> [About this exercise]: Only lines with the string "column" are wanted. Pull them out of the data.

(Pixel coordinate grounding data)

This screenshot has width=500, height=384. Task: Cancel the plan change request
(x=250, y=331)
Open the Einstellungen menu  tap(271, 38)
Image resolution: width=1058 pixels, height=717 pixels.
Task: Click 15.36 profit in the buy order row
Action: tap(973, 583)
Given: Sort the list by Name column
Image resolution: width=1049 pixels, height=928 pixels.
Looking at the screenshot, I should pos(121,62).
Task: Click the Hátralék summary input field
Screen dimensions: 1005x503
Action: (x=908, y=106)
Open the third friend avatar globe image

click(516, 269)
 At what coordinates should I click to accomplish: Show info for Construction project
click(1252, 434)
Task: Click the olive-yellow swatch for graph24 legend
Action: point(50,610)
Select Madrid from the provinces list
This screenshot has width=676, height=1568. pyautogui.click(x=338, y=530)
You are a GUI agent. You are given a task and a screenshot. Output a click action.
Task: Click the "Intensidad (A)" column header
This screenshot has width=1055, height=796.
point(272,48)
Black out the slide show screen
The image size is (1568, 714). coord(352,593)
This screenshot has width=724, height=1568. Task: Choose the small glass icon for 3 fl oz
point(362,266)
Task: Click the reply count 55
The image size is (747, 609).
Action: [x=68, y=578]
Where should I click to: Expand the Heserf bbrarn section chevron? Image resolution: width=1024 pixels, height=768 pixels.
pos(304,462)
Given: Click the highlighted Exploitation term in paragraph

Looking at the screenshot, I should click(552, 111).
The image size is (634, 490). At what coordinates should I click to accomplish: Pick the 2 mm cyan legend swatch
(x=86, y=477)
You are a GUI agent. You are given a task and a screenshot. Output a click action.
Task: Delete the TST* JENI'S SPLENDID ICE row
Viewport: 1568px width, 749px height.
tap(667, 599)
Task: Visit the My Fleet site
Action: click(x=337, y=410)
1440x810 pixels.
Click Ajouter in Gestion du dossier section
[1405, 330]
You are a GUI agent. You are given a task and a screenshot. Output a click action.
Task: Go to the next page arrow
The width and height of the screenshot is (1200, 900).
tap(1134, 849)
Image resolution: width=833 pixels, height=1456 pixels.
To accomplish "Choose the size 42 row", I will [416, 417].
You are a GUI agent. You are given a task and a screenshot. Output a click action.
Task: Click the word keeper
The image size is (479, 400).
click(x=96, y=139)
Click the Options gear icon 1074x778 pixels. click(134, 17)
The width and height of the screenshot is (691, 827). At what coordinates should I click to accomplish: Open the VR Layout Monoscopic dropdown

> [Result]:
Given: Sort the list by Name column
Task: Click the "Intensidad (A)" column header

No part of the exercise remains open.